Denver Zoo on Wednesday launched an emergency fundraising drive to raise money for zoos in Ukraine that have been devastated by the country’s brutal, ongoing invasion by Russian forces.

“I’ve seen the reports that many of the zookeepers in Ukraine are sleeping at their zoos to care for their animals, but I’m sure they’re wondering where they’re going to get their next load of hay, vegetables and other supplies,” said Maura Davis, Denver Zoo’s assistant curator of pachyderms, in a press statement.

Supporters looking to donate can learn more and pledge money to the Emergency Wildlife Fund at denverzoo.org/wildlifeerfund.

Funds raised will support organizations and people working in Ukraine and bordering nations that provide food, transportation, veterinary care and evacuation for the animals, officials wrote in the statement.

That covers support for the zookeepers and others who continue to care for animals “under extremely dangerous and difficult conditions,” Denver Zoo said.

“We’ve all watched in horror as this crisis has unfolded in Ukraine, and our hearts go out to the Ukrainian people,” said Bert Vescolani, president and CEO of Denver Zoo and a council member of the World Association of Zoos and Aquariums (WAZA), in the statement. “Our zoo professional colleagues in Ukraine have inspired us with their courage and dedication as they work to care for the animals, and we must do what we can to support them as a member of the global zoo and wildlife conservation community.”

++++++

- [Requirement] Write the next few paragraphs of the Denver Zoo fundraising article, picking up after its last sentence.

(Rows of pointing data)
++++++

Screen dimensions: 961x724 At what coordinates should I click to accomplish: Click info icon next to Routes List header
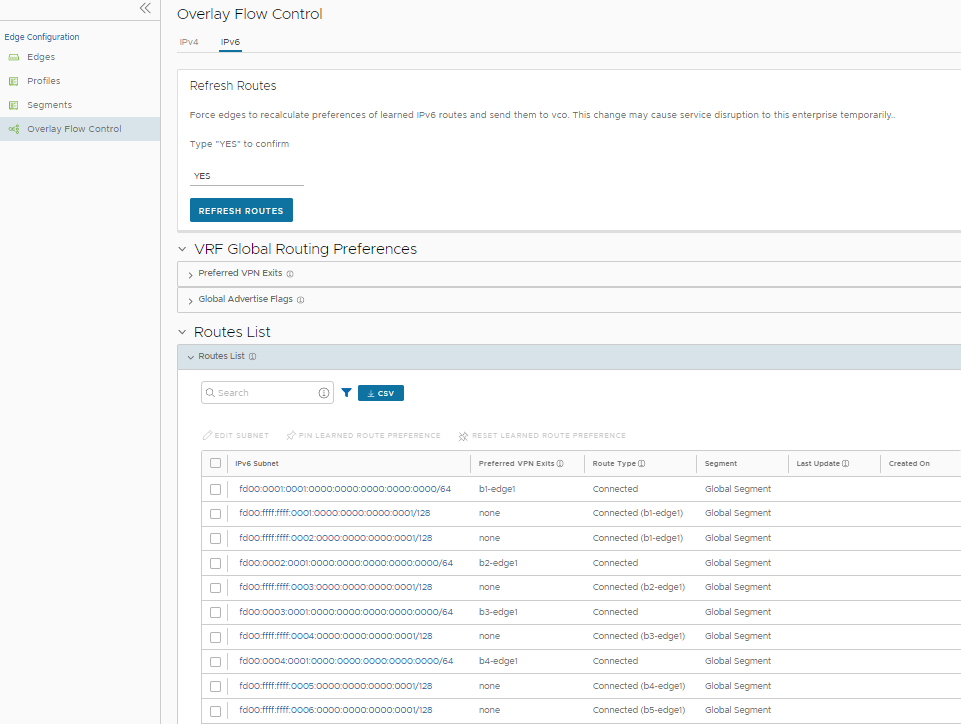(x=253, y=357)
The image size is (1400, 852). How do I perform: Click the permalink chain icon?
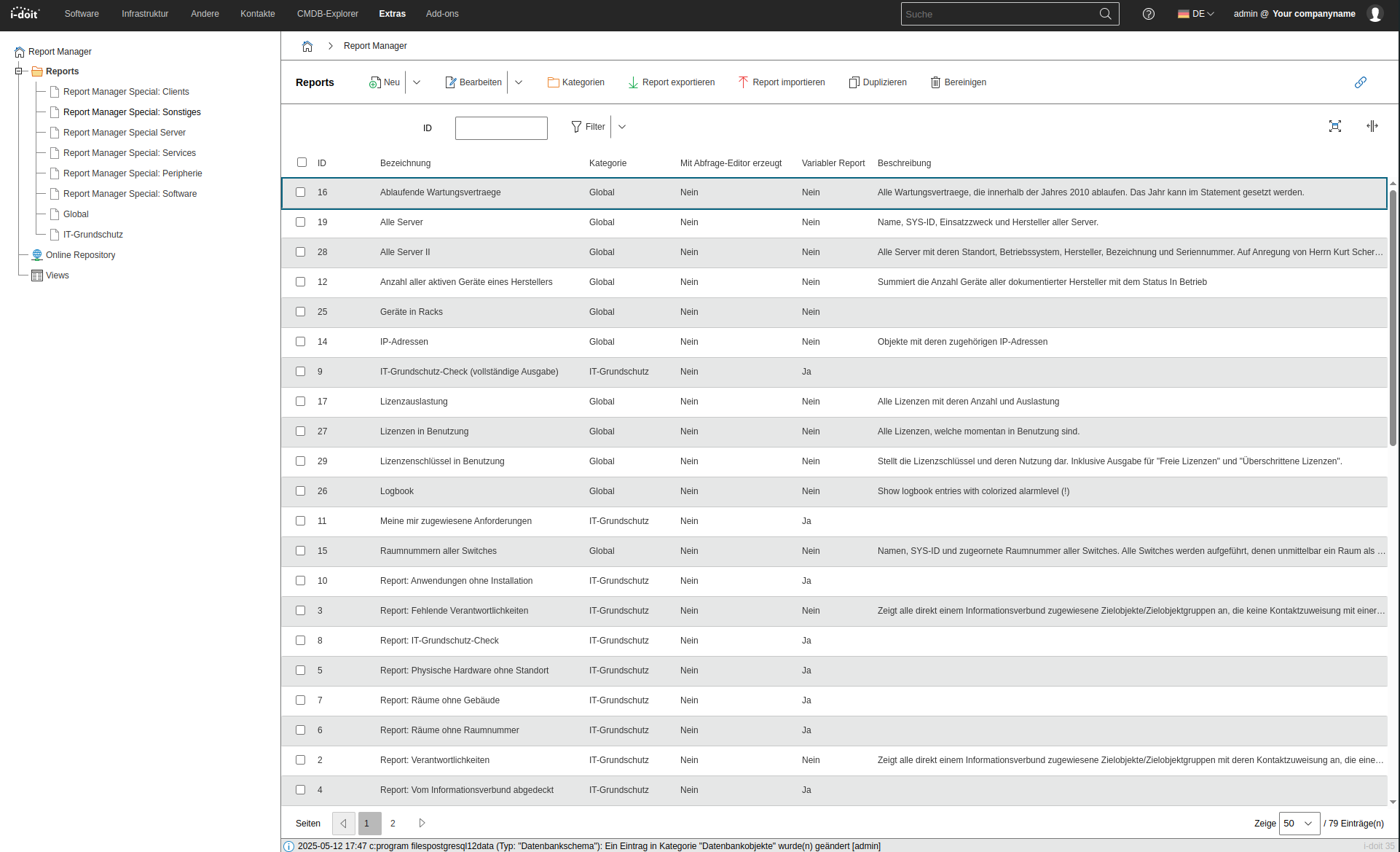1360,82
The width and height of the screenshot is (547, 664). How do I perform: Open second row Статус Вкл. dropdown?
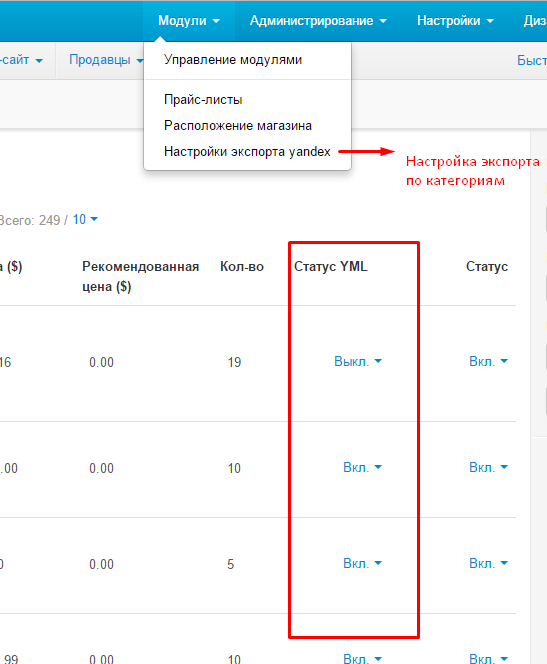488,467
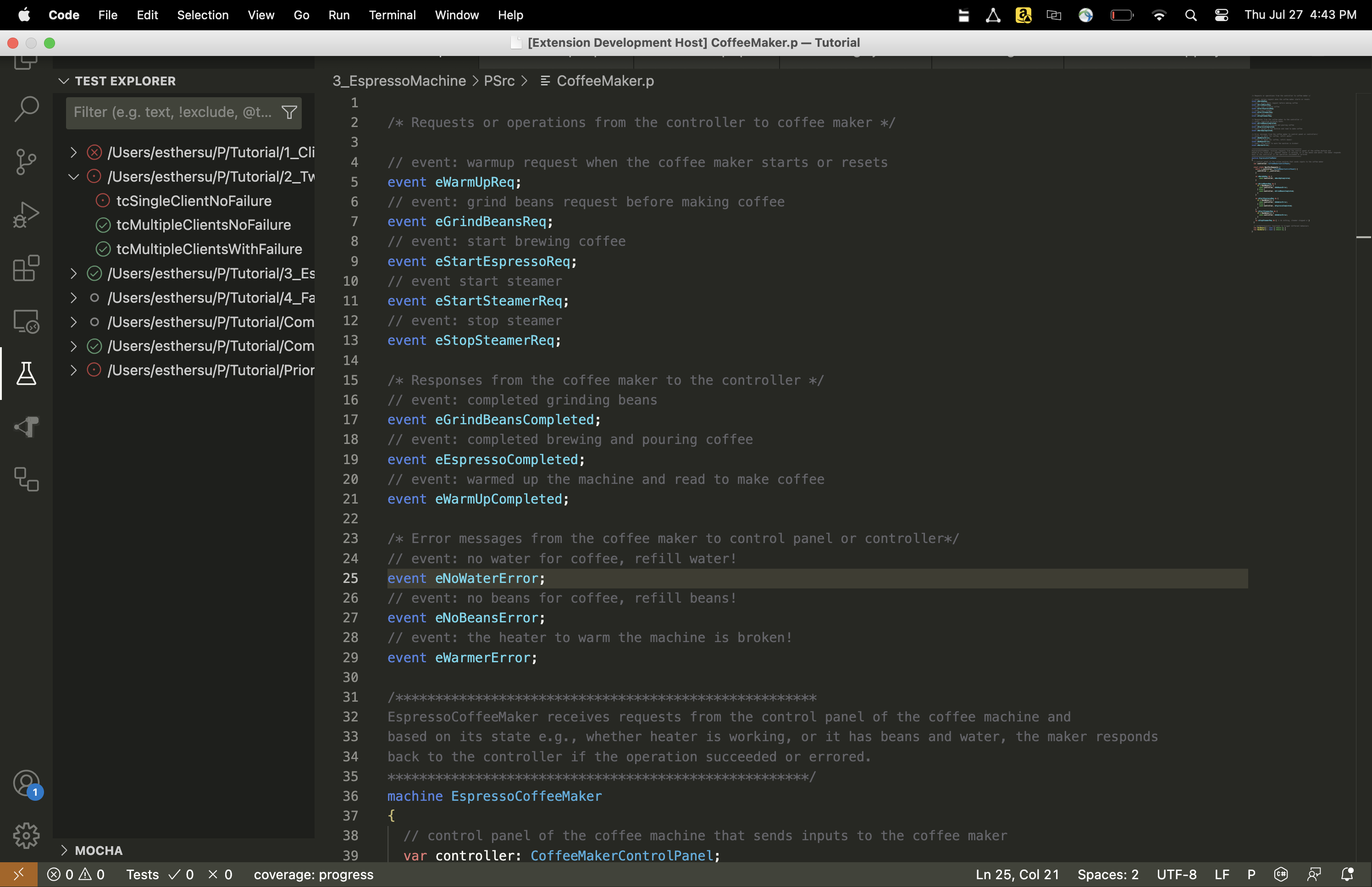Open the Source Control view

click(x=26, y=162)
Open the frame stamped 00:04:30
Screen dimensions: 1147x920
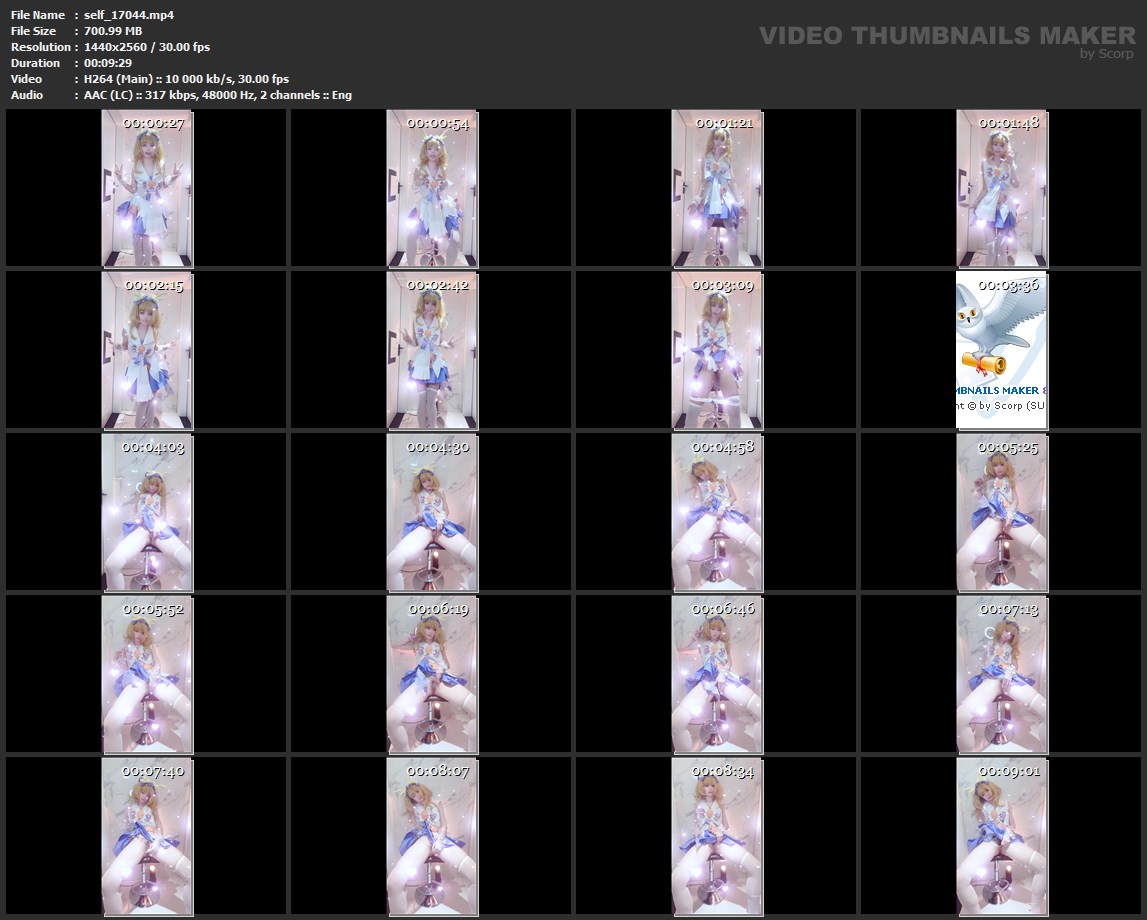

++++++

- [The answer]
Denver Zoo leaders pledged to work closely with global zoo and aquarium associations to make sure the funds raised go toward the organizations, animals and staff most in need.

Ukraine zoo workers in recent days have pleaded for international help to transport their animals to safe locations outside of their country’s growing warzones. Thousands of animals are believed to have been trapped by the Russian invasion, according to the UK Independent, which cited local reports and estimates from Ukrainian zookeepers on March 7.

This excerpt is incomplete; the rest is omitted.